***** Records shown
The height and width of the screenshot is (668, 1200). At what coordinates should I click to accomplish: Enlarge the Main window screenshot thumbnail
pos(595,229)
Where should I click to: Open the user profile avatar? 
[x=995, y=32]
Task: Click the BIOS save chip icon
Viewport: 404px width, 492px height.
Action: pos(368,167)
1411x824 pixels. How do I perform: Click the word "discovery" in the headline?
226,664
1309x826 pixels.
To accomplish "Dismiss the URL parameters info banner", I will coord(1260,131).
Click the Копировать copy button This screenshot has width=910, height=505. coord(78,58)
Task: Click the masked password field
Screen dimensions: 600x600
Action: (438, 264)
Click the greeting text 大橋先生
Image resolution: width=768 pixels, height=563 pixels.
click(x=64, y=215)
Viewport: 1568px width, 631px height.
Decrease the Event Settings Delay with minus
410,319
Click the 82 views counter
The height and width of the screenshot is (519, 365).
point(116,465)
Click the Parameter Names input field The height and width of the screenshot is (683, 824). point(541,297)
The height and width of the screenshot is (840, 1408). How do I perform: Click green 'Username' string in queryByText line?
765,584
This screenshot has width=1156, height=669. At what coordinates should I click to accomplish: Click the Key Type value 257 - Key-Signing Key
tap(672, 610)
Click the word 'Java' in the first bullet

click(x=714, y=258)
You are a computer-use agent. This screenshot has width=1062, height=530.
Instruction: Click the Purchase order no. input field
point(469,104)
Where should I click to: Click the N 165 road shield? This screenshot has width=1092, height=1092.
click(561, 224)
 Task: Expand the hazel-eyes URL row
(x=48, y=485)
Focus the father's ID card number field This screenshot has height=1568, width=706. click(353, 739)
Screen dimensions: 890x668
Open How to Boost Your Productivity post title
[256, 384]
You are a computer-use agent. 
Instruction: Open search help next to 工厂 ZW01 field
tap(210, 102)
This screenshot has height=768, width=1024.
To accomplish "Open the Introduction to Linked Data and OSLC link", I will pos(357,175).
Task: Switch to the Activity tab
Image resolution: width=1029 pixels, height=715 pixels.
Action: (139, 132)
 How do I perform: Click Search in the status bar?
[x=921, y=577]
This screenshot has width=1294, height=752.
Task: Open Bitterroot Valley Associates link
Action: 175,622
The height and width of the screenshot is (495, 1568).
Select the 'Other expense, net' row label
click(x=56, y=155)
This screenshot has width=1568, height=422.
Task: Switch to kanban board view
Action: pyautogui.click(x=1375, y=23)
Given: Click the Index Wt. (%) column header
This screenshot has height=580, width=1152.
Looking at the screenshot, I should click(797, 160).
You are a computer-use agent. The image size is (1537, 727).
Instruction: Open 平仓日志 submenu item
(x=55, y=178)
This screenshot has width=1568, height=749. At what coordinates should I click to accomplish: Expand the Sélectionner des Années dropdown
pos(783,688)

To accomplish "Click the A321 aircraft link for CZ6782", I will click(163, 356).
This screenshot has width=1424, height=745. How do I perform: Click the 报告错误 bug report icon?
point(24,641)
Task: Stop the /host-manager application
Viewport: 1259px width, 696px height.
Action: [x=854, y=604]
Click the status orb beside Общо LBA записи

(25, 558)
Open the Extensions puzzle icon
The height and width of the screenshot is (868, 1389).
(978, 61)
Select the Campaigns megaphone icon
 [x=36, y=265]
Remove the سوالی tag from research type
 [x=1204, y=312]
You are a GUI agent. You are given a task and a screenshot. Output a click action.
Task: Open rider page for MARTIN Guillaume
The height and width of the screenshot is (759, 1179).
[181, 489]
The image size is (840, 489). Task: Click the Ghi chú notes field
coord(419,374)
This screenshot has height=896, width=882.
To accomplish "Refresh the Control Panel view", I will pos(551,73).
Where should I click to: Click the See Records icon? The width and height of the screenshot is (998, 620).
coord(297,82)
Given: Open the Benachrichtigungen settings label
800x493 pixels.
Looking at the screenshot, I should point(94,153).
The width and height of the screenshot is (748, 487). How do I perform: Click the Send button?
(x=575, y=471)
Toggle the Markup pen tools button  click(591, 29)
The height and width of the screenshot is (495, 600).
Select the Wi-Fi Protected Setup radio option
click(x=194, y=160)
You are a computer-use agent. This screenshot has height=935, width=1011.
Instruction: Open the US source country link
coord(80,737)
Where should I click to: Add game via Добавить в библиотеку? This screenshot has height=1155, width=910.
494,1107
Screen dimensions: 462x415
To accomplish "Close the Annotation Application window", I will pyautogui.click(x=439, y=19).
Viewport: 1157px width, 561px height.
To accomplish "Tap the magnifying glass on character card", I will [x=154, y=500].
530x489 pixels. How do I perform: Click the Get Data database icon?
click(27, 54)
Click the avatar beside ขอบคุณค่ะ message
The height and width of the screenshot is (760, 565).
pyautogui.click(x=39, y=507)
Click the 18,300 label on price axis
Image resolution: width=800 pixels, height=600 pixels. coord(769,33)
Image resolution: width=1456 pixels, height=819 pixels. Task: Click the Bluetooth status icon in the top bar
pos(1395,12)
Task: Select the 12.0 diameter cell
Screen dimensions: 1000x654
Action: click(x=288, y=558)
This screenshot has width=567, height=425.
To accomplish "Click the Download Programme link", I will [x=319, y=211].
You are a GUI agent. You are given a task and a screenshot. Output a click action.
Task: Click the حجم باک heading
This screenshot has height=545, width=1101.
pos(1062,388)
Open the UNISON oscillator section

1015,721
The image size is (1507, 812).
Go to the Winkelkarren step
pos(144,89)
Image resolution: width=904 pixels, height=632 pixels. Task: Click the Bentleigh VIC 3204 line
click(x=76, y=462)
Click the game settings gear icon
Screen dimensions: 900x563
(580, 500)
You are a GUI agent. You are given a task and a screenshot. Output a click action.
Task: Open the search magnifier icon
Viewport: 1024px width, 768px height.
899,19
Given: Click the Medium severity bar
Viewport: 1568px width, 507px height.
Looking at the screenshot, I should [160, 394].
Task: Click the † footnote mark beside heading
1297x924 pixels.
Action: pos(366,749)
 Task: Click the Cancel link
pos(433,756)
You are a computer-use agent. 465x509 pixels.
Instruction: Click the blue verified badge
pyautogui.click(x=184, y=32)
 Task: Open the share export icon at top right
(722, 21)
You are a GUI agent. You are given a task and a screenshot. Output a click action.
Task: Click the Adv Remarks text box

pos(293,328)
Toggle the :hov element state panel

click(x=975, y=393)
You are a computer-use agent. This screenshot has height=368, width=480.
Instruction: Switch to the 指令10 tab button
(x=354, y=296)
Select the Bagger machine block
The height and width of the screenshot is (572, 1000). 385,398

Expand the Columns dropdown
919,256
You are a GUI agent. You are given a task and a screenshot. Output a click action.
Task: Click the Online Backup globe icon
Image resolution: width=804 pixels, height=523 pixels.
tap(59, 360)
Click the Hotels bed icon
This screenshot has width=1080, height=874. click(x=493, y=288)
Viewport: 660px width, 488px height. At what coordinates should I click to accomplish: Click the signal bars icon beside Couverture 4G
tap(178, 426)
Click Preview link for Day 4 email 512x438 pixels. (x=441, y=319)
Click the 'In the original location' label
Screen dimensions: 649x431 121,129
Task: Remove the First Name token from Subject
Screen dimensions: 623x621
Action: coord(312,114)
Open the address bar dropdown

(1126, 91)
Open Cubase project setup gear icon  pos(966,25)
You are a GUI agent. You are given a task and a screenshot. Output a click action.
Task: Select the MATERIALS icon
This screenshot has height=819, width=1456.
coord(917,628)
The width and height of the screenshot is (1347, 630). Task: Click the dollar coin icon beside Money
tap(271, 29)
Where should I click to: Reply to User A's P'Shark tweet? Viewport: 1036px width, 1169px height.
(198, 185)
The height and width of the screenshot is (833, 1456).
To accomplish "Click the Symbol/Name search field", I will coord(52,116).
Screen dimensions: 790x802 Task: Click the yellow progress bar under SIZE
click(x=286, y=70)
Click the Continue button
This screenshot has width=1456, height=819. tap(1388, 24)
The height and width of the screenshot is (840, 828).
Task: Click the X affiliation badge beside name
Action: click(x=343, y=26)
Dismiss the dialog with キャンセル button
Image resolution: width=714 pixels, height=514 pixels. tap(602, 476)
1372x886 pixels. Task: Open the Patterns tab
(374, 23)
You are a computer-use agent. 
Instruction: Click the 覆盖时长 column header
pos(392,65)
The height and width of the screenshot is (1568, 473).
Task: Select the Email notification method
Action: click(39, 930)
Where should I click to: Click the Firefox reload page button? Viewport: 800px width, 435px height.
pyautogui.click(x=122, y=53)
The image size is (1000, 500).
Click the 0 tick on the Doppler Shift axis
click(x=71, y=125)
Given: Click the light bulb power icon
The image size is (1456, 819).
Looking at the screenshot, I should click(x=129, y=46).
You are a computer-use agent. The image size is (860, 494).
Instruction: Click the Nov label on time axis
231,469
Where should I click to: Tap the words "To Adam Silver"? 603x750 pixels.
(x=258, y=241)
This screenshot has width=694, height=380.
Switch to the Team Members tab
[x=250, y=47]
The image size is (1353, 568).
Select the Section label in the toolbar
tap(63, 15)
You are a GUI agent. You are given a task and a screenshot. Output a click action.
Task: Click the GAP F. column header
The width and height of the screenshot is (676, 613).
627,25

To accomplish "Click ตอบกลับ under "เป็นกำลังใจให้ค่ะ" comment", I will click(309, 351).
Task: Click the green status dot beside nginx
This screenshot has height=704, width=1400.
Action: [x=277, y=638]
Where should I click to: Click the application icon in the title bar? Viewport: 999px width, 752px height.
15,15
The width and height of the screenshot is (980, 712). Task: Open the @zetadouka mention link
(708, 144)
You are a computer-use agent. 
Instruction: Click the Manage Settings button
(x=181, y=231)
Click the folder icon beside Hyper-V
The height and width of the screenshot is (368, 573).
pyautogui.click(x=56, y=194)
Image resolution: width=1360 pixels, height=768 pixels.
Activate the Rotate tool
**********
Can you express the records above, from their first line up to and including the line that contains "Action: (139, 132)", as a JSON list of strings with one string per line and blank lines omitted?

[
  "The height and width of the screenshot is (668, 1200). At what coordinates should I click to accomplish: Enlarge the Main window screenshot thumbnail",
  "pos(595,229)",
  "Where should I click to: Open the user profile avatar? ",
  "[x=995, y=32]",
  "Task: Click the BIOS save chip icon",
  "Viewport: 404px width, 492px height.",
  "Action: pos(368,167)",
  "1411x824 pixels. How do I perform: Click the word \"discovery\" in the headline?",
  "226,664",
  "1309x826 pixels.",
  "To accomplish \"Dismiss the URL parameters info banner\", I will coord(1260,131).",
  "Click the Копировать copy button This screenshot has width=910, height=505. coord(78,58)",
  "Task: Click the masked password field",
  "Screen dimensions: 600x600",
  "Action: (438, 264)",
  "Click the greeting text 大橋先生",
  "Image resolution: width=768 pixels, height=563 pixels.",
  "click(x=64, y=215)",
  "Viewport: 1568px width, 631px height.",
  "Decrease the Event Settings Delay with minus",
  "410,319",
  "Click the 82 views counter",
  "The height and width of the screenshot is (519, 365).",
  "point(116,465)",
  "Click the Parameter Names input field The height and width of the screenshot is (683, 824). point(541,297)",
  "The height and width of the screenshot is (840, 1408). How do I perform: Click green 'Username' string in queryByText line?",
  "765,584",
  "This screenshot has width=1156, height=669. At what coordinates should I click to accomplish: Click the Key Type value 257 - Key-Signing Key",
  "tap(672, 610)",
  "Click the word 'Java' in the first bullet",
  "click(x=714, y=258)",
  "You are a computer-use agent. This screenshot has width=1062, height=530.",
  "Instruction: Click the Purchase order no. input field",
  "point(469,104)",
  "Where should I click to: Click the N 165 road shield? This screenshot has width=1092, height=1092.",
  "click(561, 224)",
  " Task: Expand the hazel-eyes URL row",
  "(x=48, y=485)",
  "Focus the father's ID card number field This screenshot has height=1568, width=706. click(353, 739)",
  "Screen dimensions: 890x668",
  "Open How to Boost Your Productivity post title",
  "[256, 384]",
  "You are a computer-use agent. ",
  "Instruction: Open search help next to 工厂 ZW01 field",
  "tap(210, 102)",
  "This screenshot has height=768, width=1024.",
  "To accomplish \"Open the Introduction to Linked Data and OSLC link\", I will pos(357,175).",
  "Task: Switch to the Activity tab",
  "Image resolution: width=1029 pixels, height=715 pixels.",
  "Action: (139, 132)"
]